YOUR INSTRUCTIONS =>
Wherever "Viewport" appears in a line of the listing, report that line.

GIVEN INFORMATION =>
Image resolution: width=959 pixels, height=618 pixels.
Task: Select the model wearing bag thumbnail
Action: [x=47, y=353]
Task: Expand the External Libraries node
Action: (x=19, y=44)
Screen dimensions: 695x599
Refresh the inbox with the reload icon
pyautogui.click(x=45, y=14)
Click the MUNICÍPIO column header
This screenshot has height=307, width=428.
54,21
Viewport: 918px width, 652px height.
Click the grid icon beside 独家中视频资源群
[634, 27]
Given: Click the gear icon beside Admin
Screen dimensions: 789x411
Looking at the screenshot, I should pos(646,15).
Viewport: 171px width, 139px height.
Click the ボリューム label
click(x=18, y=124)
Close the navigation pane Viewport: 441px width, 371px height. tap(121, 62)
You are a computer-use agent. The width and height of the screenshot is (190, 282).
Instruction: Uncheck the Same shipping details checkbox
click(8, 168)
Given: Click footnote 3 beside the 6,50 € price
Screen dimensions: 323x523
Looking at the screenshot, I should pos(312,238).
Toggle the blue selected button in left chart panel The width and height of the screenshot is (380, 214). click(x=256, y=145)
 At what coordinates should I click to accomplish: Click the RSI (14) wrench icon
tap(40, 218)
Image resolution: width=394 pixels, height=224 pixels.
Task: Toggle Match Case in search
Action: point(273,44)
* * *
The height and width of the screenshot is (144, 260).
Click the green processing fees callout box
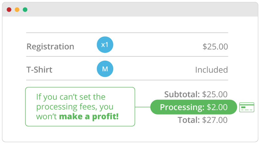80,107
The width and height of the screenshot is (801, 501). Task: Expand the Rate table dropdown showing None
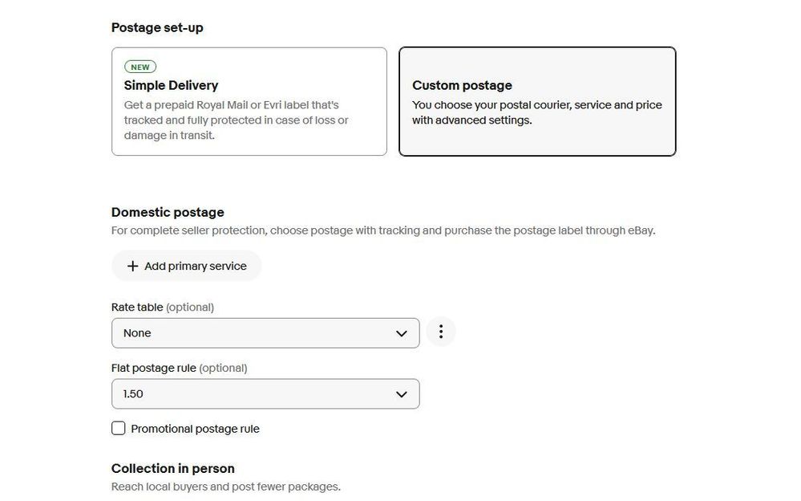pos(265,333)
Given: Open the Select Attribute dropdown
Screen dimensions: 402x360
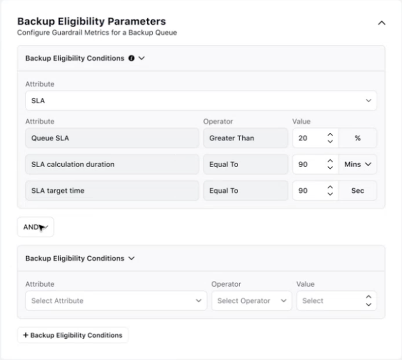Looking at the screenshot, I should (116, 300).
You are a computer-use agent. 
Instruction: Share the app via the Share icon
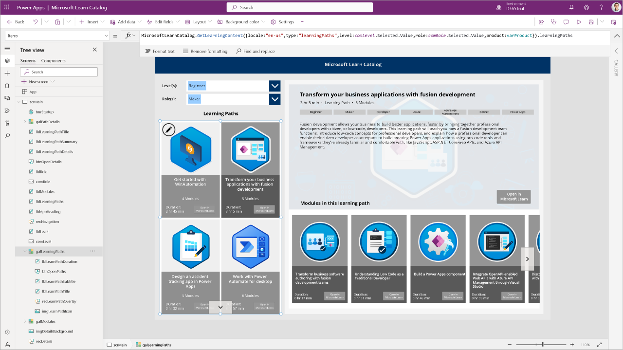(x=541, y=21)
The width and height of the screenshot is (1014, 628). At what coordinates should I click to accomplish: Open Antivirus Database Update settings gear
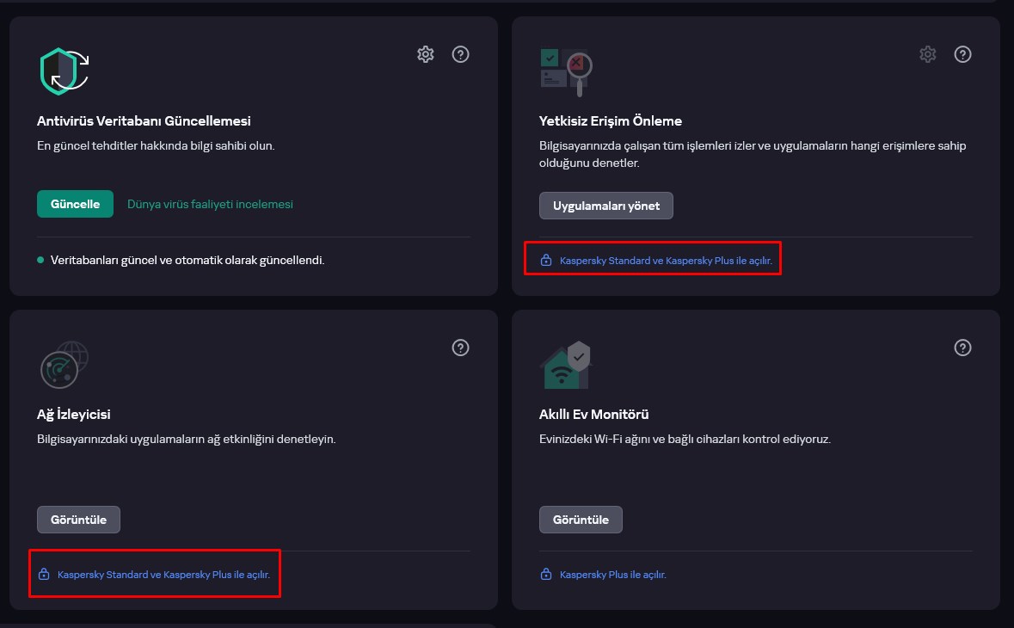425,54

TASK RESPONSE =>
Viewport: 918px width, 652px height.
Viewport: 171px width, 139px height.
Close the navigation pane Viewport: 441px width, 371px height. tap(121, 62)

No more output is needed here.